Collected data entries:
-.-.-
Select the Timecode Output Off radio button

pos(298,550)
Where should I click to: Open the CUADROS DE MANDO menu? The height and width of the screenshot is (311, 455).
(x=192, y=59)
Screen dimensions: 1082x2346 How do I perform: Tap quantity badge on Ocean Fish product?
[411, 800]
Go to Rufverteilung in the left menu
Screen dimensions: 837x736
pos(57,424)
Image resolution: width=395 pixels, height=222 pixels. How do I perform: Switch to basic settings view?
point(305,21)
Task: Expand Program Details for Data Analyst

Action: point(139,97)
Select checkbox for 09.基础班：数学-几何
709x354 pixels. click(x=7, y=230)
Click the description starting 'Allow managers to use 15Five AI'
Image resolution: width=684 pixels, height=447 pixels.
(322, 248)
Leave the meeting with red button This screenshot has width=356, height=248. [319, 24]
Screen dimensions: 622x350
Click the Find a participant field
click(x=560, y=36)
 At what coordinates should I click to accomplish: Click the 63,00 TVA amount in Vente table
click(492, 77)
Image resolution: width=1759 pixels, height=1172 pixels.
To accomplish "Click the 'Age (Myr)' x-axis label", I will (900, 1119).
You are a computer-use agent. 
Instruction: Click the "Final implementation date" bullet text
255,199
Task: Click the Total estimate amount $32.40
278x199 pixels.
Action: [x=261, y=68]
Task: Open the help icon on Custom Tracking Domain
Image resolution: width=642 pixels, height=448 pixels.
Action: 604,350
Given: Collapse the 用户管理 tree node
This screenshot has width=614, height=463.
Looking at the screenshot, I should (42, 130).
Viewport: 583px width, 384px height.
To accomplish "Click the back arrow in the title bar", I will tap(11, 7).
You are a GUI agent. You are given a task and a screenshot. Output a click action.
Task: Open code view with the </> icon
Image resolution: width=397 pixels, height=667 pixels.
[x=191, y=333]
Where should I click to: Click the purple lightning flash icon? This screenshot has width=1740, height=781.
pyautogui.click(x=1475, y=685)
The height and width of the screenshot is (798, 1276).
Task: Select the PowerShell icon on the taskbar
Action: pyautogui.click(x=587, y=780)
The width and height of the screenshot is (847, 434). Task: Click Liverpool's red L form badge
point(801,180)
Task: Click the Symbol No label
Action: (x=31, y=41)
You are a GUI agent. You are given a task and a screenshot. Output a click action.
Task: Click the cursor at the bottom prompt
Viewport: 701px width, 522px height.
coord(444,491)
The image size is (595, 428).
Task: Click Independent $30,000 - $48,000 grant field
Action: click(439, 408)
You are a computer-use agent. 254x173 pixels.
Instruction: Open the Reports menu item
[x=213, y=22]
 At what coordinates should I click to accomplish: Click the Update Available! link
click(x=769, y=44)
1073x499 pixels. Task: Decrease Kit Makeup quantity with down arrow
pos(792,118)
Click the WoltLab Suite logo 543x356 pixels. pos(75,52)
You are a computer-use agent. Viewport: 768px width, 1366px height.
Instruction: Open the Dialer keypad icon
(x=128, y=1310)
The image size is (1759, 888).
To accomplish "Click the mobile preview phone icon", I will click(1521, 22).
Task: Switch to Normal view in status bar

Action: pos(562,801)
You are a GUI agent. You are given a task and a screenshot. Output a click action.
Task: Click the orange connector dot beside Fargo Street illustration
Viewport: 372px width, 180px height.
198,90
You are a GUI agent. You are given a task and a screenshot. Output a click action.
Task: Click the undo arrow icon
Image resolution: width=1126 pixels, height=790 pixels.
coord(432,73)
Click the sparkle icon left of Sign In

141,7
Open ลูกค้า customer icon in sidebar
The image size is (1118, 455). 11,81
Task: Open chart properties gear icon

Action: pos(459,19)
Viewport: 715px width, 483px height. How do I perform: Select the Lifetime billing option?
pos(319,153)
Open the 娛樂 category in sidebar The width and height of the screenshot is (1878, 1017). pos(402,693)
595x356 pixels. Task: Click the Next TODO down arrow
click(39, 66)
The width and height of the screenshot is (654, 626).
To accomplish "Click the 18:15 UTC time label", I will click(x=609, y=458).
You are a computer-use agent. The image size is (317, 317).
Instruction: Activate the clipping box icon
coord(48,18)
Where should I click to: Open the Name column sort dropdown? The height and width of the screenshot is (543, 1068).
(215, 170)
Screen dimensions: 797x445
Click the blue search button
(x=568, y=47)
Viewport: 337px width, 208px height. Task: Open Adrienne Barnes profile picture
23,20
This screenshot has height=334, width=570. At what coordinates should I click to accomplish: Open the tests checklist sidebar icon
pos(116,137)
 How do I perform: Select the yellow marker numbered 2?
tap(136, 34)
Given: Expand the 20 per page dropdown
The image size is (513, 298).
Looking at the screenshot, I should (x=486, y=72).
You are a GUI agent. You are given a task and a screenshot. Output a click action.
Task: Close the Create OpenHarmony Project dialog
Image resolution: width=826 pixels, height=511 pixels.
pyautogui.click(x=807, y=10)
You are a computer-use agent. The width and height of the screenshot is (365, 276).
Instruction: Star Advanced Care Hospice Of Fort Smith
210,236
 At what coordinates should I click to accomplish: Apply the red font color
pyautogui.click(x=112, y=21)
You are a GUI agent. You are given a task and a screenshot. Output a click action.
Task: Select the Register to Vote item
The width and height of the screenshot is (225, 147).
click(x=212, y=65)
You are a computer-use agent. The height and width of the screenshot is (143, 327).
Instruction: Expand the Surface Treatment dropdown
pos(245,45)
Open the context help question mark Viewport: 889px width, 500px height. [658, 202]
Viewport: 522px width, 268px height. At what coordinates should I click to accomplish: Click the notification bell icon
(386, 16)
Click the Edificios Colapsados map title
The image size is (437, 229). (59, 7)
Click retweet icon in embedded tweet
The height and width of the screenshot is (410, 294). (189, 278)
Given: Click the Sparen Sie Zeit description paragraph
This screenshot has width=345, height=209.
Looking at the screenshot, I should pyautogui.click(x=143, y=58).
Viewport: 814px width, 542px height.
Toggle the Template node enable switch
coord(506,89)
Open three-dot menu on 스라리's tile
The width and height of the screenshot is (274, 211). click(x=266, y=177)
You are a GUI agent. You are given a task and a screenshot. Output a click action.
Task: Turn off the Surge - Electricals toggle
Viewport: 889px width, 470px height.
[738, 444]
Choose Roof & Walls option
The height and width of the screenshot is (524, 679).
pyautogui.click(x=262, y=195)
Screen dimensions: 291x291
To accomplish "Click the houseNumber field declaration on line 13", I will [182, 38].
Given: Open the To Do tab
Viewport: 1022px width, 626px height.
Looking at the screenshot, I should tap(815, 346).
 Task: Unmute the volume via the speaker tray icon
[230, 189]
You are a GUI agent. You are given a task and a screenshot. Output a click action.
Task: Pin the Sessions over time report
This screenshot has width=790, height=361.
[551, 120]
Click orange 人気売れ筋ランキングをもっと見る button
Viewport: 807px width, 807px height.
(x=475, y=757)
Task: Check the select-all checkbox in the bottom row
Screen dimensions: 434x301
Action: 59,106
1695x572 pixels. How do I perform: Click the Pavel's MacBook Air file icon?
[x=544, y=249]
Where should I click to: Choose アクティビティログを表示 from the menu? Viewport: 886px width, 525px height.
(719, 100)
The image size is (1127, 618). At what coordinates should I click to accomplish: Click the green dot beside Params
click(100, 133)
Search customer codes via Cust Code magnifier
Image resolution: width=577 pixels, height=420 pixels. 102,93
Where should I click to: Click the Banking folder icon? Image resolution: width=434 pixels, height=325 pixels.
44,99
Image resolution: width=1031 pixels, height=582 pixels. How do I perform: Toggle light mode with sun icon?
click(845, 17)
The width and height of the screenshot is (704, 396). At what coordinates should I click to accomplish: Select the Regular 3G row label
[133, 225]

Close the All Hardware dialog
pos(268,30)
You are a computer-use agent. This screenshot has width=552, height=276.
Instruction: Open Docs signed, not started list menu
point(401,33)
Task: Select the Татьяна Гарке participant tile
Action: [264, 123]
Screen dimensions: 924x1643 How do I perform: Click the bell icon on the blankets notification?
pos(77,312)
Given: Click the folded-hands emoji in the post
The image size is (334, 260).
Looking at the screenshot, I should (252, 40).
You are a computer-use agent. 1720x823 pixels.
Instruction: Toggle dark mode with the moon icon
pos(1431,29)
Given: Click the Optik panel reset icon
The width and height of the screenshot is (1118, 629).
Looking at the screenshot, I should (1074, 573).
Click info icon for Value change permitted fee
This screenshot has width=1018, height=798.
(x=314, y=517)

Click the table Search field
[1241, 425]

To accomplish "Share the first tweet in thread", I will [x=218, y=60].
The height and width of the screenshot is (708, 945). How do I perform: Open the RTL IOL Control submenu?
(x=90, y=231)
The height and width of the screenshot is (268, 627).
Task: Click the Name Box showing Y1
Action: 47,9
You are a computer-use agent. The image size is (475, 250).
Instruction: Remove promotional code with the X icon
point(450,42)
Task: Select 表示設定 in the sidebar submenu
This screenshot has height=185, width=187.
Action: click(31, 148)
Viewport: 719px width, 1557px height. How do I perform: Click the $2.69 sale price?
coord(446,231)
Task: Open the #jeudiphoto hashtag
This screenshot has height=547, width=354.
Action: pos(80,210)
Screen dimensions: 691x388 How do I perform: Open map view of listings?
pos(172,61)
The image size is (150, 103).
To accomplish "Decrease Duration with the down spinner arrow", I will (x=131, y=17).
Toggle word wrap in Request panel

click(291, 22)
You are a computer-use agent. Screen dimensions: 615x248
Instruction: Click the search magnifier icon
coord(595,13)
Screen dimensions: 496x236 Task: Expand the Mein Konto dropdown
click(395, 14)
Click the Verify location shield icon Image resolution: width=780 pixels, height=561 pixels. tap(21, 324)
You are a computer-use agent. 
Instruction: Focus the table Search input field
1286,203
-.-.-
◆ **PROBLEM DESCRIPTION**
Once a line of the records is found to contain "help", copy it out.

◆ **EXERCISE RESPONSE**
Task: Open the help icon on Custom Tracking Domain
Open the context help question mark Viewport: 889px width, 500px height. [658, 202]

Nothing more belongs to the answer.